Show HN: I built a free in-browser Llama 3 chatbot powered by WebGPU

Model size, storage, and browser limits

  • Models (e.g., Llama 3) are 4–5GB and downloaded on first use, then cached in IndexedDB; browser may later evict them.
  • Some users were surprised browsers can store multi‑GB blobs, having assumed ~400MB limits.
  • There’s interest in resources explaining modern browser quota behavior.
  • Concerns raised that if this pattern spreads, users may repeatedly download large models for many sites, filling disks.

WebGPU support and compatibility

  • App runs only with WebGPU (practically Chrome/Edge desktop; limited or experimental on Firefox, Linux, iOS Safari).
  • Several users report “Cannot find WebGPU” or “Cannot find adapter” errors; workarounds involve enabling flags or OS GPU settings, with mixed success.
  • Some devices (e.g., Pixel 6/6a, M1 Macs) run it surprisingly well; others hit driver/platform limitations.

Performance, UX, and bugs

  • Many report fast load and good token speed; some compare favorably to cloud GPT‑4 for everyday prompts on consumer GPUs.
  • Others argue browser-based LLMs still struggle with stability, lag, and hardware variability for “serious” UX.
  • A bug where resetting the chat mid-generation feeds partial output back into the model produces surreal “self‑hallucination”; users find it amusing and suggest a “mode” around it.
  • Requests for features: chat history, wider text layout, local document/knowledge integration (e.g., via retrieval systems).

Model quality and behavior

  • Llama 3 8B is seen as strong for its size but not flawless: some users experience poor contextualization (e.g., song-naming prompt derailing into repeated famous titles and incoherent backreferences).
  • Smaller models like Phi‑1.5 show odd “inner dialogue” and appear less usable; Phi‑3 and other 1–2B models are recommended as better small options.
  • Confusion over “web browsing”: models can convincingly hallucinate page summaries without actual network requests.

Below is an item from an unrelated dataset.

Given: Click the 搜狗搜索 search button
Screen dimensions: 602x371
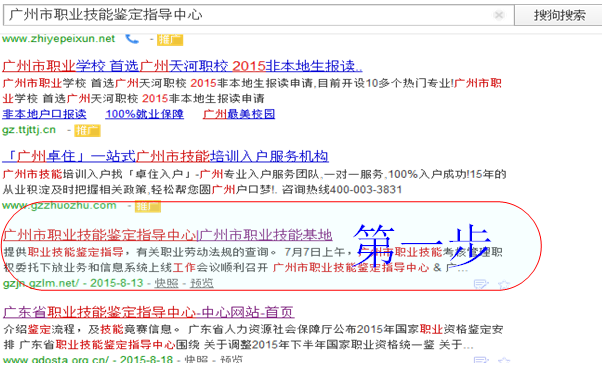Looking at the screenshot, I should click(558, 15).
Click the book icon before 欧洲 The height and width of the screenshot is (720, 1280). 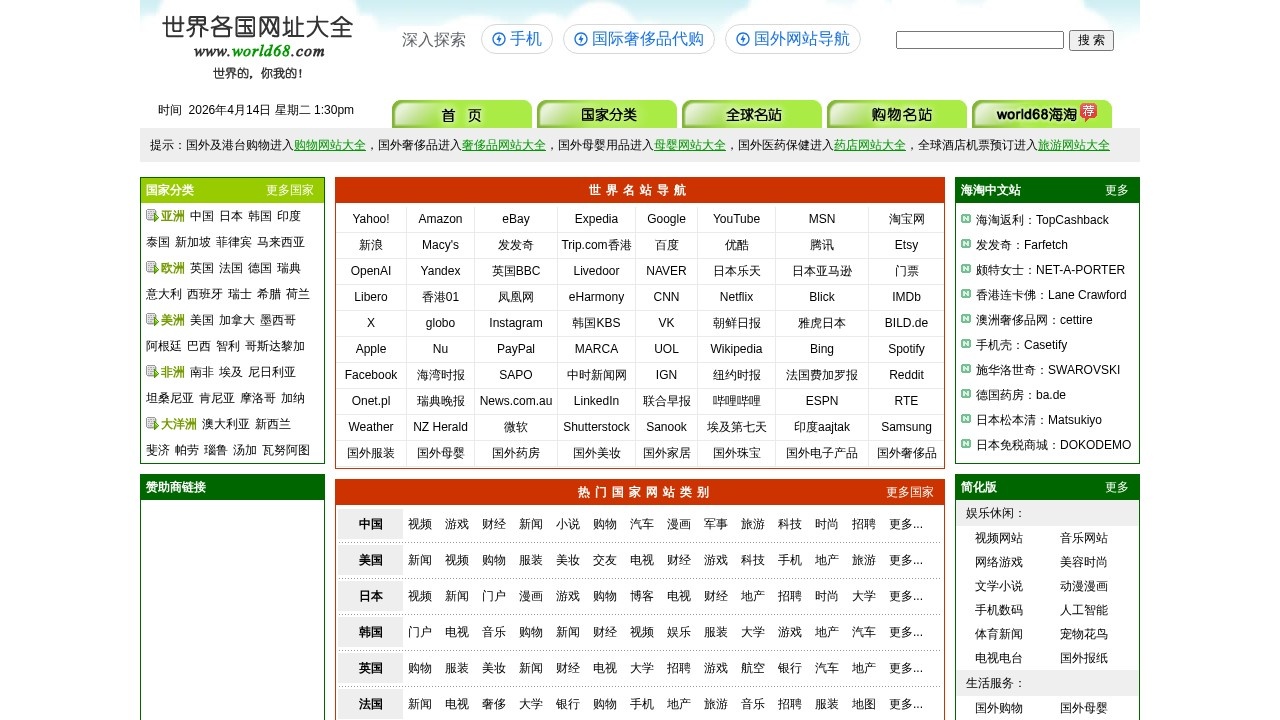pos(150,267)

Local-first, privacy, and ecosystem ideas

  • Strong enthusiasm for private, local-first AI that avoids sending sensitive data to cloud providers.
  • Suggestions include:
    • browser- or OS-level model managers shared across sites,
    • extensions/APIs exposing a local LLM service to web apps,
    • deeper integration into browsers (e.g., standardized LLM APIs, permission prompts like camera/mic).